The officers argue that since every element of section 541.1 or section 541.2 must be met, then Gresham's failure to show that the officers are paid on a salaried basis is dispositive. See subsections 541.1(f) & 2(e) (1). Section 541.118 defined "salary basis:"(a) An employee will be considered to be paid "on a salary basis" within the meaning of the regulations if under his employment agreement he regularly receives each pay period on a weekly, or less frequent basis, a predetermined amount constituting all or part of his compensation, which amount is not subject to reduction because of variations in the quality or quantity of the work performed. Subject to the exceptions provided below, the employee must receive his full salary for any week in which he performs any work without regard to the number of days or hours worked.
The City bears the burden of proving the officers are exempt under FLSA. Walling v. General Indus. Co., 330 U.S. 545, 548-49, 67 S. Ct. 883, 884-85, 91 L. Ed. 1088 (1947). The exemptions to FLSA are narrowly construed. Arnold v. Ben Kanowsky, Inc., 361 U.S. 388, 392, 394 n. 11, 80 S. Ct. 453, 457 n. 11, 4 L. Ed. 2d 393 (1960). "Only disputes over facts that might affect the outcome of the suit ... will properly preclude the entry of summary judgment. Factual disputes that are irrelevant or unnecessary will not be counted." Anderson v. Liberty Lobby, Inc., 477 U.S. 242, 248, 106 S. Ct. 2505, 2510, 91 L. Ed. 2d 202 (1986).
The City claims that the officers' pay is salaried because it does not depend on the quantity of work performed, and no deduction is made for time off when there is available compensation time or sick leave. However, if an officer's absences during a shift are greater than his accumulated compensation or sick time, his paycheck is deducted on an hour-for-hour basis. This practice is contrary to payment on a "salary basis" because the officers do not receive full salary for every week or even every day in which they performed work. 29 C.F.R. § 541.118(a).

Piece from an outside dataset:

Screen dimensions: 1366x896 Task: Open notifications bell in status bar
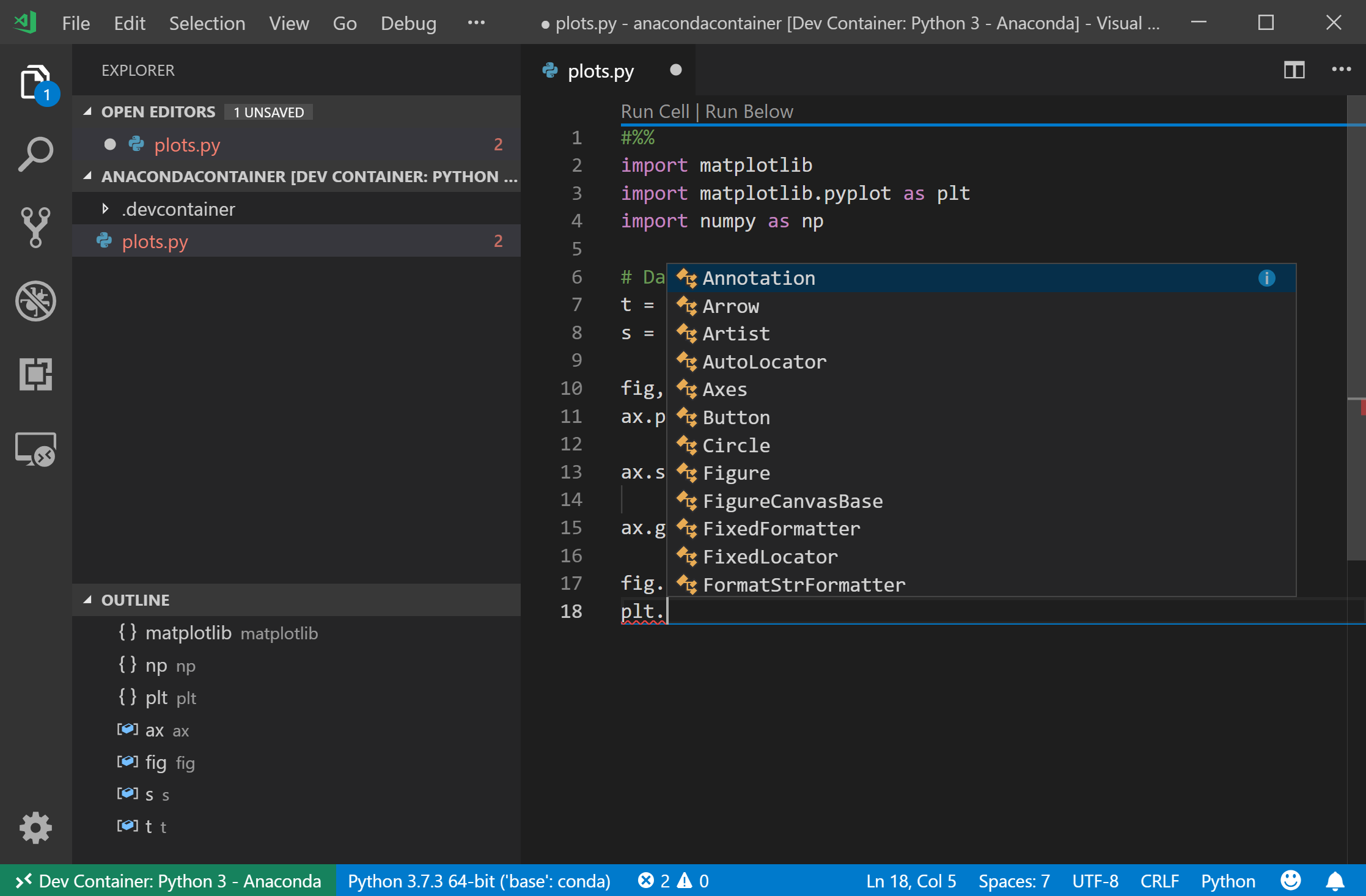[x=1335, y=881]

In Knecht v. City of Redwood City, 683 F. Supp. 1307, 1308 (N.D.Cal.1987), municipal fire department captains sought overtime pay pursuant to FLSA. The court found the fire captains nonexempt because deductions were made from their salaries for absences of less than a day if they had no available sick leave or compensation time. At 1311 (citing Donovan v. Carls Drug Co., Inc., 703 F.2d 650, 652 (2d Cir. 1983) ("[a] salaried professional employee may not be docked pay for fractions of a day of work missed")); opinion letter by Deputy Administrator Herbert J. Cohen, United States Department of Labor, (Jan. 15, 1986) (available from United States Department of Labor) ("deductions from the salary of an otherwise exempt employee for absences of less than a day's duration for personal reasons, or for sickness or disability, would not be in accordance with [payment on a salary basis]"). Like the captains in Knecht, the officers' salary is actually based on an hourly pay scale. Therefore the officers are not exempt from FLSA.
Although the officers have not alleged an instance where the City deducted an officer's pay for absences of less than a day if he had no available sick leave or compensation time, this does not alter the fact that an officer's pay is "subject to reduction" for such absences. Knecht, at 1311 (quoting 29 C.F.R. § 541.18(a)).
I find the "salary basis" issue dispositive, so I do not determine the question of whether the officers' "primary duty" was management. See 29 C.F.R. §§ 541.- *195 1(f), .103 ("primary duty" is generally determined by whether an employee spends more than half his time managing); see also id. at § 541.2(d) (administrator spends less than twenty percent of his time in non-administrative activities). However, I note that the officers supervise and manage fire fighters for two to seven hours in a twenty-four hour shift. This suggests that over half of their time is spent in non-managerial, non-administrative activities.CONCLUSION
I find that FLSA applies to the fire department and its application is constitutional. The officers are not "salary basis" administrators or executives, so they are not exempt from FLSA. I grant the officers' motion for summary judgment and deny the City's motion.